*Directions for this task*
For each entry that follows, write out an identical copy.

*Supplied material*
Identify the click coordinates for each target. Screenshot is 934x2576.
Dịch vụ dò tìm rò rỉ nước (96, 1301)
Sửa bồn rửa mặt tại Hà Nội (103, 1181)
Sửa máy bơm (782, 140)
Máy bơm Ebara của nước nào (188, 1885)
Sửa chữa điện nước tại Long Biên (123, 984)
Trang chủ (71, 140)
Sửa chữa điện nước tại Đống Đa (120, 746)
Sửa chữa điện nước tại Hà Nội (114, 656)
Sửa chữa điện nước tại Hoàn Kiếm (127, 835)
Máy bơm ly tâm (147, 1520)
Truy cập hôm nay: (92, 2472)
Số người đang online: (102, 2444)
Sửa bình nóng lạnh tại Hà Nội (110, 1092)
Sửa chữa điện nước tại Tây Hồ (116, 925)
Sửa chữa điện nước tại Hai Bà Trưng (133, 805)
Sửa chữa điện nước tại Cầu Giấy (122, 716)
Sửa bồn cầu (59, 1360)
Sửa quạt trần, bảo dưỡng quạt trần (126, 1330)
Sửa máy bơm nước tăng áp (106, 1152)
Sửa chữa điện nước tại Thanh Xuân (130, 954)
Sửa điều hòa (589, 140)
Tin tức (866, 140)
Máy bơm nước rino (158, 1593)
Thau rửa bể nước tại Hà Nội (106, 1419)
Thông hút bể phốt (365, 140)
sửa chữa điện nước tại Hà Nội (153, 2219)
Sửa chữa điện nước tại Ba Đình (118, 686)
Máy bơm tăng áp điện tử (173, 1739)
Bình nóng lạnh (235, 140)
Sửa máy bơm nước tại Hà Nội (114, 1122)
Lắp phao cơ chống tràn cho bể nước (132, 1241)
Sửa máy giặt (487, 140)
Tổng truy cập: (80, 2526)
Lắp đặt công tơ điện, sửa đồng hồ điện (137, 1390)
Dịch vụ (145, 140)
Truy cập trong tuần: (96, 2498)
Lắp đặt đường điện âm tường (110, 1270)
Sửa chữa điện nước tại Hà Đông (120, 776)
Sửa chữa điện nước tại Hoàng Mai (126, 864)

*Response to the exercise*
Identify the click coordinates for each target. Screenshot is 934x2576.
Dịch vụ dò tìm rò rỉ nước (96, 1301)
Sửa bồn rửa mặt tại Hà Nội (103, 1181)
Sửa máy bơm (782, 140)
Máy bơm Ebara của nước nào (188, 1885)
Sửa chữa điện nước tại Long Biên (123, 984)
Trang chủ (71, 140)
Sửa chữa điện nước tại Đống Đa (120, 746)
Sửa chữa điện nước tại Hà Nội (114, 656)
Sửa chữa điện nước tại Hoàn Kiếm (127, 835)
Máy bơm ly tâm (147, 1520)
Truy cập hôm nay: (92, 2472)
Số người đang online: (102, 2444)
Sửa bình nóng lạnh tại Hà Nội (110, 1092)
Sửa chữa điện nước tại Tây Hồ (116, 925)
Sửa chữa điện nước tại Hai Bà Trưng (133, 805)
Sửa chữa điện nước tại Cầu Giấy (122, 716)
Sửa bồn cầu (59, 1360)
Sửa quạt trần, bảo dưỡng quạt trần (126, 1330)
Sửa máy bơm nước tăng áp (106, 1152)
Sửa chữa điện nước tại Thanh Xuân (130, 954)
Sửa điều hòa (589, 140)
Tin tức (866, 140)
Máy bơm nước rino (158, 1593)
Thau rửa bể nước tại Hà Nội (106, 1419)
Thông hút bể phốt (365, 140)
sửa chữa điện nước tại Hà Nội (153, 2219)
Sửa chữa điện nước tại Ba Đình (118, 686)
Máy bơm tăng áp điện tử (173, 1739)
Bình nóng lạnh (235, 140)
Sửa máy bơm nước tại Hà Nội (114, 1122)
Lắp phao cơ chống tràn cho bể nước (132, 1241)
Sửa máy giặt (487, 140)
Tổng truy cập: (80, 2526)
Lắp đặt công tơ điện, sửa đồng hồ điện (137, 1390)
Dịch vụ (145, 140)
Truy cập trong tuần: (96, 2498)
Lắp đặt đường điện âm tường (110, 1270)
Sửa chữa điện nước tại Hà Đông (120, 776)
Sửa chữa điện nước tại Hoàng Mai (126, 864)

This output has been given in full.